Modulation of Toroidal Proteins Dynamics in Favor of Functional Mechanisms upon Ligand Binding.

作者信息

Li Hongchun, Doruker Pemra, Hu Guang, Bahar Ivet

机构信息

Center for Systems Biology, School of Biology and Basic Medical Sciences, Soochow University, Suzhou, China; Department of Computational and Systems Biology, School of Medicine, University of Pittsburgh, Pittsburgh, Pennsylvania; Research Center for Computer-Aided Drug Discovery, Shenzhen Institutes of Advanced Technology, Chinese Academy of Sciences, Shenzhen, China.

Department of Computational and Systems Biology, School of Medicine, University of Pittsburgh, Pittsburgh, Pennsylvania.

出版信息

Biophys J. 2020 Apr 7;118(7):1782-1794. doi: 10.1016/j.bpj.2020.01.046. Epub 2020 Feb 18.

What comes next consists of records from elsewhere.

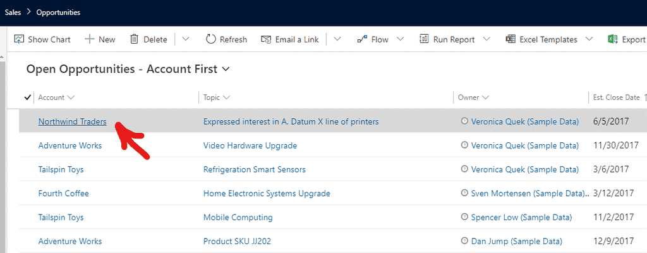Click the Refresh icon
This screenshot has height=253, width=647.
(x=211, y=39)
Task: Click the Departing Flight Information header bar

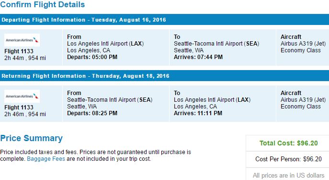Action: [165, 20]
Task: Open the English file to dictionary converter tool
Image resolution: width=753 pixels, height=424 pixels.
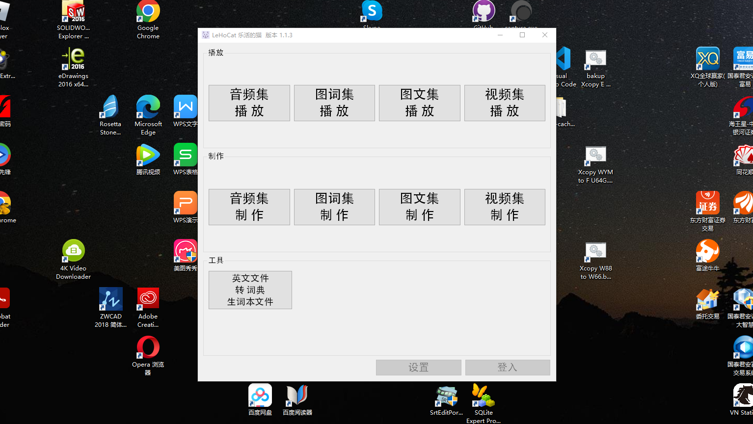Action: point(250,290)
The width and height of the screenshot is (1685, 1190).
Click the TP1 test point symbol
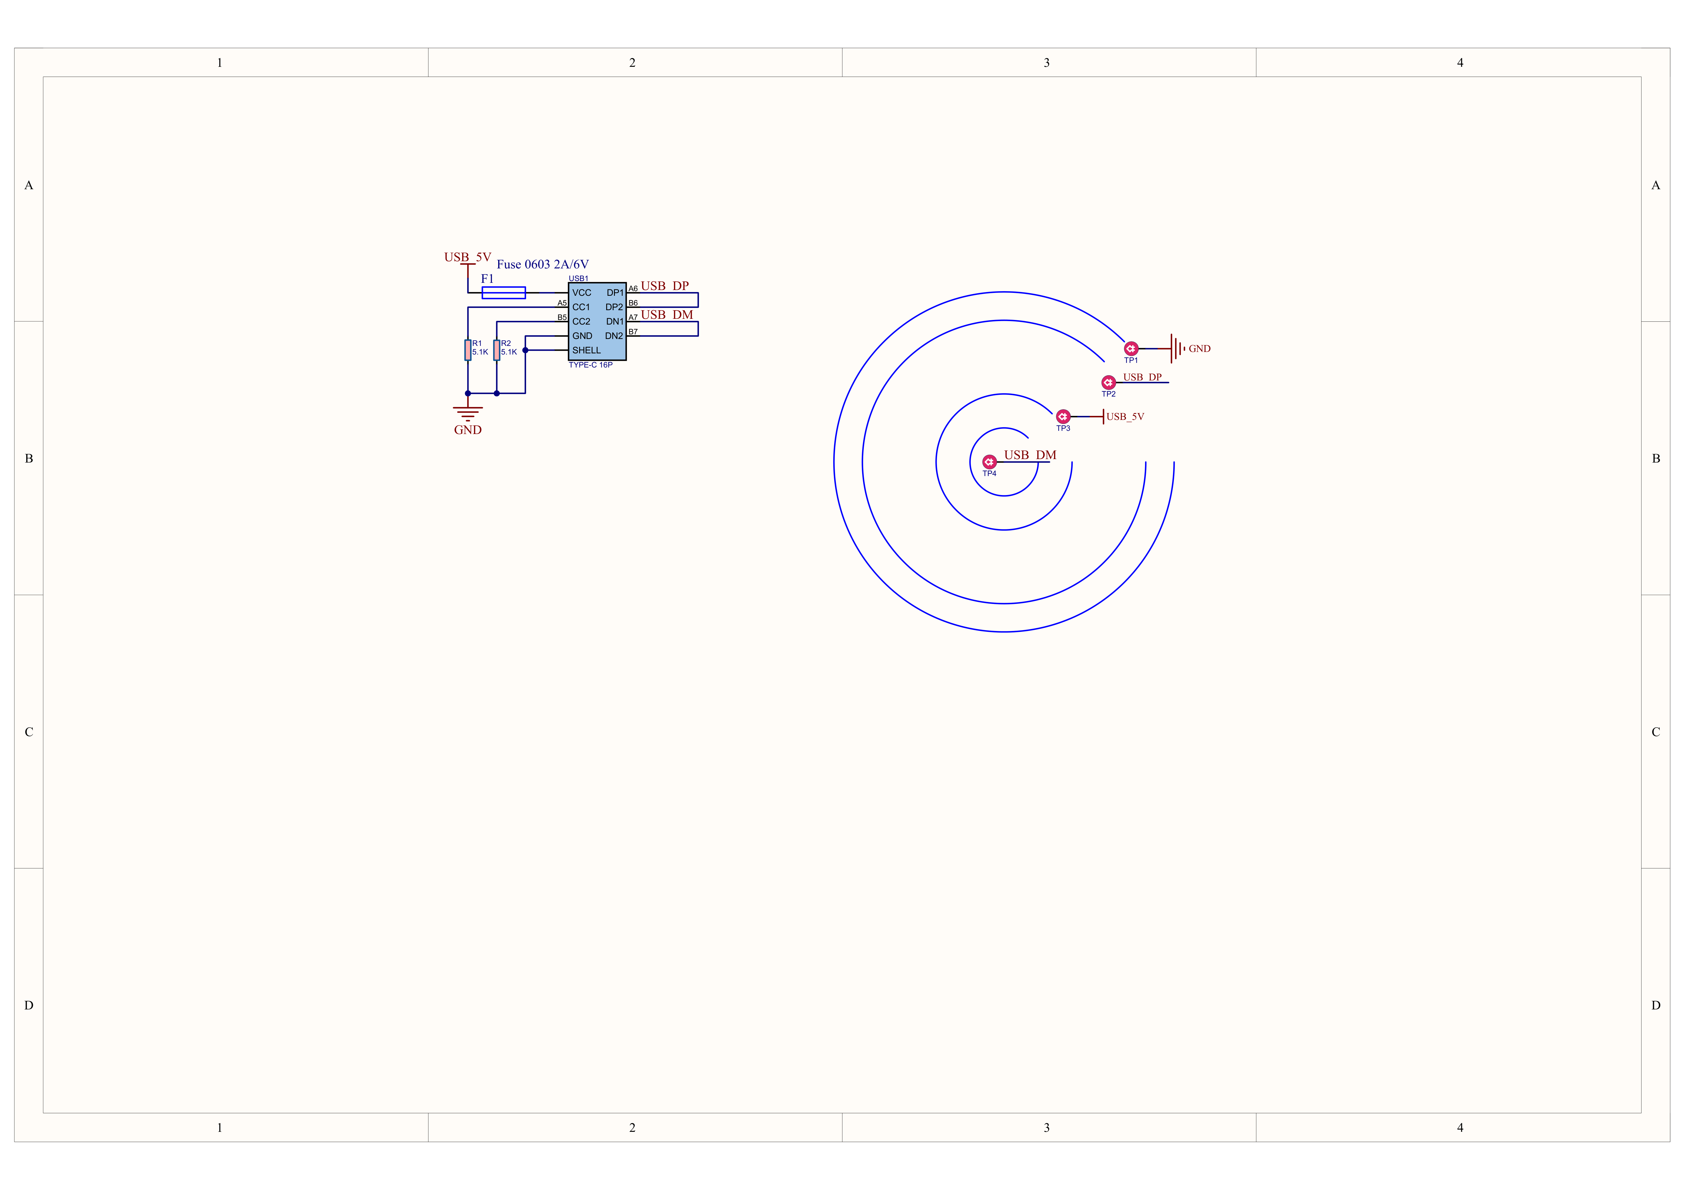[1131, 348]
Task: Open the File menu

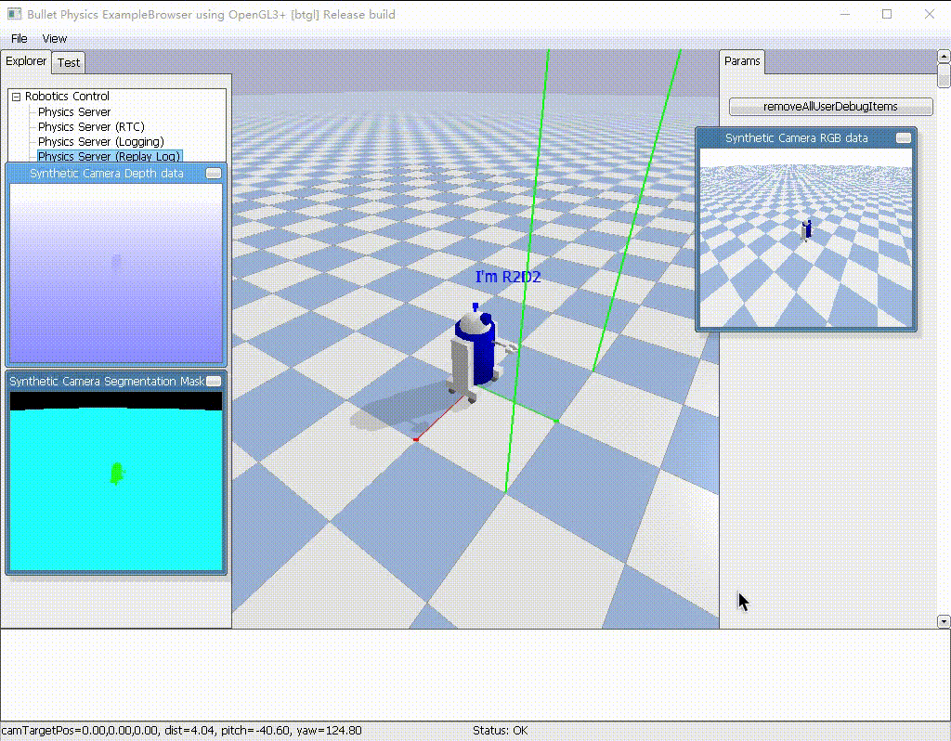Action: point(20,39)
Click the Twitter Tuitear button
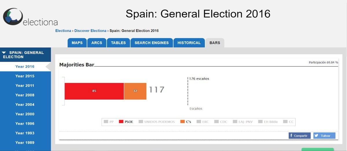Screen dimensions: 347x151 click(x=324, y=136)
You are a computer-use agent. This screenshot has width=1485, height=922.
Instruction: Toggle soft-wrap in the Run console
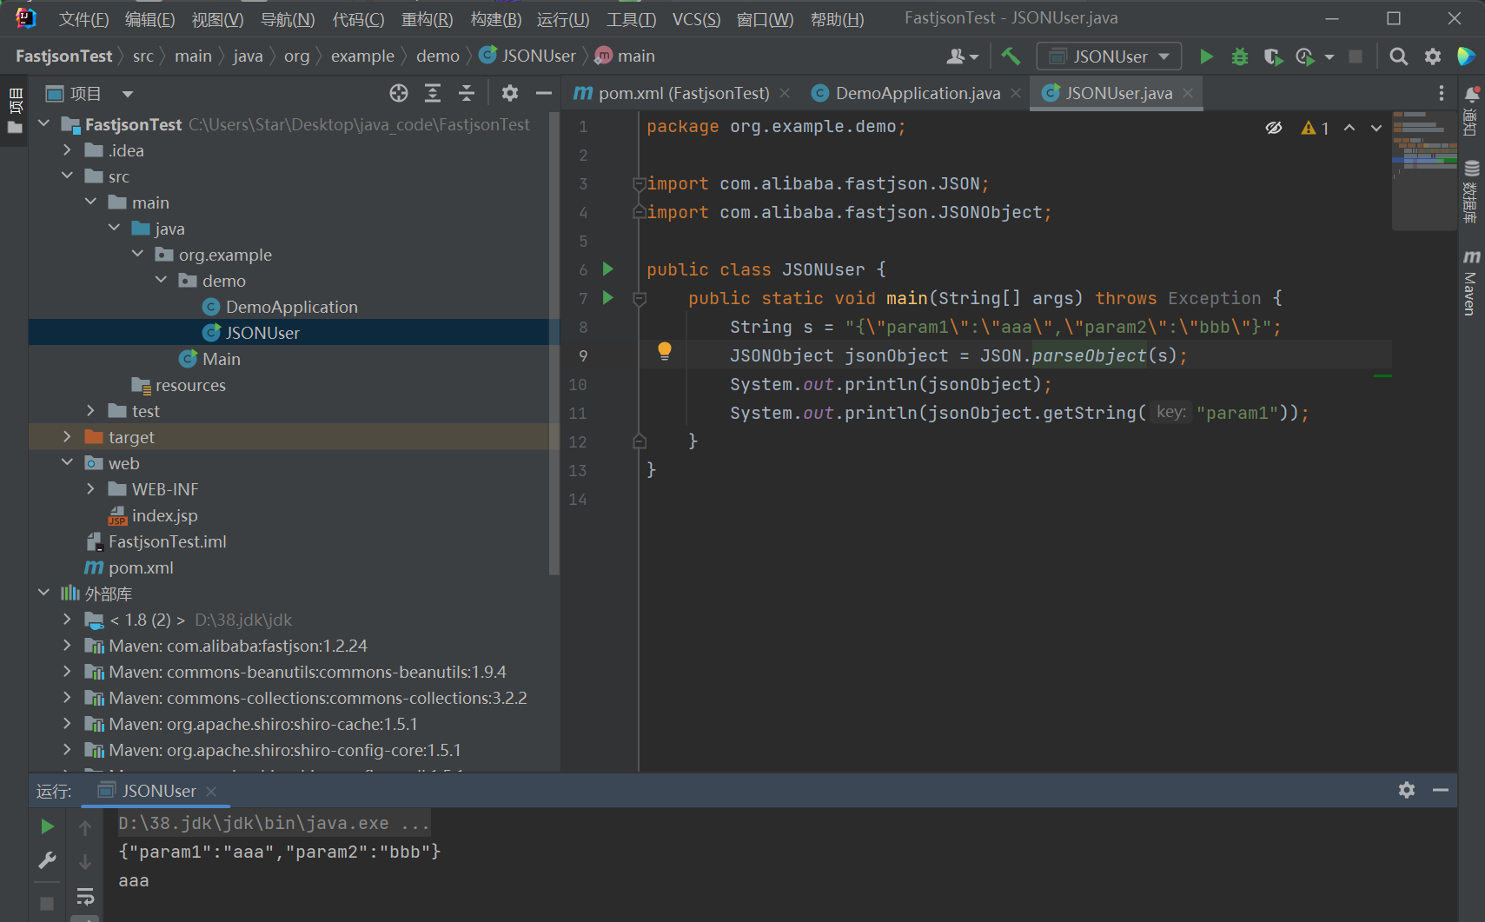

DOI:10.1016/j.bpj.2020.01.046
PMID:32130874
原文链接:https://pmc.ncbi.nlm.nih.gov/articles/PMC7136436/
Abstract

Toroidal proteins serve as molecular machines and play crucial roles in biological processes such as DNA replication and RNA transcription. Despite progress in the structural characterization of several toroidal proteins, we still lack a mechanistic understanding of the significance of their architecture, oligomerization states, and intermolecular interactions in defining their biological function. In this work, we analyze the collective dynamics of toroidal proteins with different oligomerization states, namely, dimeric and trimeric DNA sliding clamps, nucleocapsid proteins (4-, 5-, and 6-mers) and Trp RNA-binding attenuation proteins (11- and 12-mers). We observe common global modes, among which cooperative rolling stands out as a mechanism enabling DNA processivity, and clamshell motions as those underlying the opening/closure of the sliding clamps. Alterations in global dynamics due to complexation with DNA or the clamp loader are shown to assist in enhancing motions to enable robust function. The analysis provides new insights into the differentiation and enhancement of functional motions upon intersubunit and intermolecular interactions.

摘要

环形蛋白质作为分子机器,在DNA复制和RNA转录等生物过程中发挥着关键作用。尽管在几种环形蛋白质的结构表征方面取得了进展,但我们仍然缺乏对其结构、寡聚化状态和分子间相互作用在定义其生物学功能中的重要性的机制理解。在这项工作中,我们分析了具有不同寡聚化状态的环形蛋白质的集体动力学,即二聚体和三聚体DNA滑动夹、核衣壳蛋白(四聚体、五聚体和六聚体)以及色氨酸RNA结合衰减蛋白(十一聚体和十二聚体)。我们观察到了共同的全局模式,其中协同滚动作为一种使DNA具有连续性的机制尤为突出,而蛤壳样运动则是滑动夹打开/关闭的基础。与DNA或夹装载器复合导致的全局动力学变化有助于增强运动以实现强大的功能。该分析为亚基间和分子间相互作用时功能运动的分化和增强提供了新的见解。